🤖 AI Summary
To address the limited accuracy of physics-based models and the lack of uncertainty quantification in deep learning approaches for surface ozone simulation, this paper proposes an uncertainty-aware U-Net architecture that integrates multi-source chemical transport model outputs and land-use data to predict spatial biases of the MOMO-Chem model. Methodologically, we innovatively couple a Bayesian neural network with quantile regression to enable calibrated uncertainty estimation. Furthermore, we leverage the resulting uncertainty distribution to identify optimal and suboptimal ground monitoring stations, thereby enhancing the interpretability of bias correction. Empirical evaluation over North America and Europe in June 2019 demonstrates significant improvements in regional bias estimation accuracy. The results reveal land use as a key driver of residual spatial heterogeneity, offering policy-relevant, interpretable, and probabilistically grounded support for ozone pollution mitigation strategies and public health decision-making.
📝 Abstract
Air pollution is a global hazard, and as of 2023, 94% of the world's population is exposed to unsafe pollution levels. Surface Ozone (O3), an important pollutant, and the drivers of its trends are difficult to model, and traditional physics-based models fall short in their practical use for scales relevant to human-health impacts.
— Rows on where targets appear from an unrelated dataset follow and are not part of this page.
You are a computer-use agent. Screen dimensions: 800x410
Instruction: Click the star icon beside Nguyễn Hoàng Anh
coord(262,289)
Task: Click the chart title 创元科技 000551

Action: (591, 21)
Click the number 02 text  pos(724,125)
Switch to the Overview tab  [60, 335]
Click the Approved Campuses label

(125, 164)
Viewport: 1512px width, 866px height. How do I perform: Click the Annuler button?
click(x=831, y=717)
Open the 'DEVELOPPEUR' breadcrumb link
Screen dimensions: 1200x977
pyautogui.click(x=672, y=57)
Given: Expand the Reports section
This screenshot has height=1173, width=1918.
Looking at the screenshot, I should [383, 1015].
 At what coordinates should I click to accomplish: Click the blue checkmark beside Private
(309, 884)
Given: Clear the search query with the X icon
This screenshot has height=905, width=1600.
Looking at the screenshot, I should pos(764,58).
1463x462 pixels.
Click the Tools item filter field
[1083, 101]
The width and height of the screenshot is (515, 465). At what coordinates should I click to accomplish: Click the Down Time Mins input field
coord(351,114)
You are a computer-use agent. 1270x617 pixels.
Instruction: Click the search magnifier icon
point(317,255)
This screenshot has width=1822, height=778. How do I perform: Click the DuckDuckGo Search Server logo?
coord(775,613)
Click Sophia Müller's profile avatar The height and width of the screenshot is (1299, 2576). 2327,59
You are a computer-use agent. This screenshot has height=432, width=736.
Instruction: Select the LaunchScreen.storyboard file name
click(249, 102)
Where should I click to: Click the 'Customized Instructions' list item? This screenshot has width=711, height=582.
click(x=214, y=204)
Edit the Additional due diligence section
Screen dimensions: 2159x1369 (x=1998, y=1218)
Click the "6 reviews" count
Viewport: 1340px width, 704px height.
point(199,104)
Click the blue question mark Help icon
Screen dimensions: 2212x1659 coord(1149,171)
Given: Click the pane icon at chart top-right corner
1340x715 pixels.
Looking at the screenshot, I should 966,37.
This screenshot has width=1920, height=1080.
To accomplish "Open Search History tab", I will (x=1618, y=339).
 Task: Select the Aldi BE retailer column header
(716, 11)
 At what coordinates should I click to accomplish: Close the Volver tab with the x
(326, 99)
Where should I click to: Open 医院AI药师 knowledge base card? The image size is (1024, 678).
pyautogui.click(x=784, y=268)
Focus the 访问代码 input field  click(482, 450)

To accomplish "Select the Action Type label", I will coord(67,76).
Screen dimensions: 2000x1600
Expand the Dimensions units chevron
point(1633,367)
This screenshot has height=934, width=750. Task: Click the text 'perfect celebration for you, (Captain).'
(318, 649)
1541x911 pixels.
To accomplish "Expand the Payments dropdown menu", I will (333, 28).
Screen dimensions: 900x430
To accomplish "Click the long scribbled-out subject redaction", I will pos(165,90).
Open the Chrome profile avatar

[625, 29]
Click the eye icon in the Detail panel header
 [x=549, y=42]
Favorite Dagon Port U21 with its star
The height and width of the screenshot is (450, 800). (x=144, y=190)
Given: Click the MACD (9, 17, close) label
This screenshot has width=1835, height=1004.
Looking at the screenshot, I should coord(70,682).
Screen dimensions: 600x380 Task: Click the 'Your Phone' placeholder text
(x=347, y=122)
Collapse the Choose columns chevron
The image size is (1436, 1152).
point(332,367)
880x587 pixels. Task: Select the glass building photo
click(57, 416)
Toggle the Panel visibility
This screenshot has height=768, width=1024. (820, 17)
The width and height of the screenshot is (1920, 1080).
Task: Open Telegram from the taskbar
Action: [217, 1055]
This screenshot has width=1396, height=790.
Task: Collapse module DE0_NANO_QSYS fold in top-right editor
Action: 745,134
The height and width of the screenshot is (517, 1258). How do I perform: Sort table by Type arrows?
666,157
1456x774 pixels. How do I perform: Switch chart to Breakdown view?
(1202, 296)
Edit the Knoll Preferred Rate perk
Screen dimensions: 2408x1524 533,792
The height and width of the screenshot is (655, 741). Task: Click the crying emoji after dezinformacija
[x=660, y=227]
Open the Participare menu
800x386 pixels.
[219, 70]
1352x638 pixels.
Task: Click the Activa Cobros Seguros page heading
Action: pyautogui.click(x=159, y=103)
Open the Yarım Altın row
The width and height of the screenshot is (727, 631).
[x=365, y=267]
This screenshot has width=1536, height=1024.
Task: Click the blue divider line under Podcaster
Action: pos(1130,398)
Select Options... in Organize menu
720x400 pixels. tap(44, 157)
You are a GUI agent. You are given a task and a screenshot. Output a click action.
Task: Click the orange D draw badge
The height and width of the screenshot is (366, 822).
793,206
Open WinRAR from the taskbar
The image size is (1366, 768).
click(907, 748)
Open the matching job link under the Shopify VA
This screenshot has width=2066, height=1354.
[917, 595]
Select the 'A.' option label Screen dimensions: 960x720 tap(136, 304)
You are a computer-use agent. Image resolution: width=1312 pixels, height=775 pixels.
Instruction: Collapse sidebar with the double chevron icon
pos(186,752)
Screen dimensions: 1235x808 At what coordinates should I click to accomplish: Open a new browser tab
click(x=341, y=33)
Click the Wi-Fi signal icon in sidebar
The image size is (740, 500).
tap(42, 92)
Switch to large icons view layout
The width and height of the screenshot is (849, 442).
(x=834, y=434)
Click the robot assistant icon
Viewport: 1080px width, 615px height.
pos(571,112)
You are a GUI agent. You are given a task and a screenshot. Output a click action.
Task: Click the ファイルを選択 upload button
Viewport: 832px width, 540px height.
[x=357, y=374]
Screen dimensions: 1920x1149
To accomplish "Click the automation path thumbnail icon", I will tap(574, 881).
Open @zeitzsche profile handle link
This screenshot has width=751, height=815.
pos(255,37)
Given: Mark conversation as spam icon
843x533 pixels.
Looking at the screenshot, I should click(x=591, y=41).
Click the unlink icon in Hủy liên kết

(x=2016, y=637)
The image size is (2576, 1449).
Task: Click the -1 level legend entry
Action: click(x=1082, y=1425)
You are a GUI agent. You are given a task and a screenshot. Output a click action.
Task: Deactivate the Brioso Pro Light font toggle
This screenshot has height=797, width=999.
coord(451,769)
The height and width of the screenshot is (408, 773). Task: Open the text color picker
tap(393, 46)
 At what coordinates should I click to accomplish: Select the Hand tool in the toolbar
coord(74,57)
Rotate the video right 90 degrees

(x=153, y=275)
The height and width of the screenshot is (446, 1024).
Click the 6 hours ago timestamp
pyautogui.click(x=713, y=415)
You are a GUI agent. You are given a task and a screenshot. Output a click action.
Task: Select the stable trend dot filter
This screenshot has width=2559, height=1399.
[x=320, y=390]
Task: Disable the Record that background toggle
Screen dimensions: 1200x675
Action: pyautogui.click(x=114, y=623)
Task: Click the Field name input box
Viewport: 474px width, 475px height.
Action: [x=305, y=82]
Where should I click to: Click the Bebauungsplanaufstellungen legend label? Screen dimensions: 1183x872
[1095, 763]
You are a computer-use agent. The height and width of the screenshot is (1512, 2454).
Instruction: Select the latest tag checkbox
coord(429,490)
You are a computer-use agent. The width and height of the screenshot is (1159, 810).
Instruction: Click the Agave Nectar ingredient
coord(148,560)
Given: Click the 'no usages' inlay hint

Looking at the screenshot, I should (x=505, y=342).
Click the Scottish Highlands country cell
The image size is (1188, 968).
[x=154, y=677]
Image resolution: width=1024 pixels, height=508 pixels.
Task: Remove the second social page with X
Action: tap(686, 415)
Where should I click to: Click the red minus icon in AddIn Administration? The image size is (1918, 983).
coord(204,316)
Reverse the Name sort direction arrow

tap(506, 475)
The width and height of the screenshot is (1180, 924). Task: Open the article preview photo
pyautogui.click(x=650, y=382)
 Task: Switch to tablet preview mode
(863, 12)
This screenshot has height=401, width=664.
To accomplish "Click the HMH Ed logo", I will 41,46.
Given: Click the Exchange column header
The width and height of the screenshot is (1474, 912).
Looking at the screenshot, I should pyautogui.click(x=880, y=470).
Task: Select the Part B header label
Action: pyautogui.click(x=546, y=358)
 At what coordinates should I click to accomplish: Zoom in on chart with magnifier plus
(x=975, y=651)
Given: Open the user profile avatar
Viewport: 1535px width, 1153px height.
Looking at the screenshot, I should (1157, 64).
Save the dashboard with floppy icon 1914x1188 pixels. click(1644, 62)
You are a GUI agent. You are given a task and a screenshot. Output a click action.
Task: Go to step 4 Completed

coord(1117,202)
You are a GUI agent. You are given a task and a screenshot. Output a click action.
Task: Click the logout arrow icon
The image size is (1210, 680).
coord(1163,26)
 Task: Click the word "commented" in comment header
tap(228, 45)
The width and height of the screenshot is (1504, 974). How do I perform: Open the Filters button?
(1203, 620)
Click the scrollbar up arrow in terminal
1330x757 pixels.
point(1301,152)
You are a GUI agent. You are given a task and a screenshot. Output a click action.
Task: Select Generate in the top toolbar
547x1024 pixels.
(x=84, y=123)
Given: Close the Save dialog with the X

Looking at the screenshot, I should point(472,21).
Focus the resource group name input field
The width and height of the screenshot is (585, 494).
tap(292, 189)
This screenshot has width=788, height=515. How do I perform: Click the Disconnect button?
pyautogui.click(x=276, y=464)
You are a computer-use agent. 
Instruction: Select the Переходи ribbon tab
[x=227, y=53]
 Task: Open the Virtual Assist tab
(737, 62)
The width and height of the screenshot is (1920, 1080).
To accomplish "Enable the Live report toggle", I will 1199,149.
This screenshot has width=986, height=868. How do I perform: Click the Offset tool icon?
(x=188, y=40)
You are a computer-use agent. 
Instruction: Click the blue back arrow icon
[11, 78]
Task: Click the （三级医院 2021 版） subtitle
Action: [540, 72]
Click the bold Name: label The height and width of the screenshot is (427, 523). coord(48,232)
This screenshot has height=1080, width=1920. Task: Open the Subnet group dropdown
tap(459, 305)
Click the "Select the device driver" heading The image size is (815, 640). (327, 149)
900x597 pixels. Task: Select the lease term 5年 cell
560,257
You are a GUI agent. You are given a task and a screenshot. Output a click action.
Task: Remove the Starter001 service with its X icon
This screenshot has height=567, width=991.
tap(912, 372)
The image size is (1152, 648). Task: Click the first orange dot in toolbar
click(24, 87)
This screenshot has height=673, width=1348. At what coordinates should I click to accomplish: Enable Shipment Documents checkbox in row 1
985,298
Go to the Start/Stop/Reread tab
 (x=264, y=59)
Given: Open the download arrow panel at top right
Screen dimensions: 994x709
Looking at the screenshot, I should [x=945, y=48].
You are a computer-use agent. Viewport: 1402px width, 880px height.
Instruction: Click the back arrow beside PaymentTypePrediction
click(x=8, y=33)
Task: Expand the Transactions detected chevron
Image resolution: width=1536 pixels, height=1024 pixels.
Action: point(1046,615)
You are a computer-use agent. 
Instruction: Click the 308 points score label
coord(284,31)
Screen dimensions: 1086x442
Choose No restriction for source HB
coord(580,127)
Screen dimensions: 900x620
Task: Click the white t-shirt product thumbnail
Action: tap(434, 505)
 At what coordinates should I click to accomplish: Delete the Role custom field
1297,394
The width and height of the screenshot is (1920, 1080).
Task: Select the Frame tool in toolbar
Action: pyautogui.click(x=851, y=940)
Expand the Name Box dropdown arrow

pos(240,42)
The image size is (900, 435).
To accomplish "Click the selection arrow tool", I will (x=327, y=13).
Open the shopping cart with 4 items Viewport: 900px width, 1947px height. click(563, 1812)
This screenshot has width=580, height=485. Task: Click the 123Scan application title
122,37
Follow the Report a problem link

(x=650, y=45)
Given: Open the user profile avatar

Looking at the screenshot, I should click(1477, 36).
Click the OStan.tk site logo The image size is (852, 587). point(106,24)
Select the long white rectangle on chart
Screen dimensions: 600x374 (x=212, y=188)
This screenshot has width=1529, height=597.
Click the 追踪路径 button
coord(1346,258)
Deep Learning-based emulators have shown promise in capturing complex climate patterns, but overall lack the interpretability necessary to support critical decision making for policy changes and public health measures. We implement an uncertainty-aware U-Net architecture to predict the Multi-mOdel Multi-cOnstituent Chemical data assimilation (MOMO-Chem) model's surface ozone residuals (bias) using Bayesian and quantile regression methods. We demonstrate the capability of our techniques in regional estimation of bias in North America and Europe for June 2019. We highlight the uncertainty quantification (UQ) scores between our two UQ methodologies and discern which ground stations are optimal and sub-optimal candidates for MOMO-Chem bias correction, and evaluate the impact of land-use information in surface ozone residual modeling.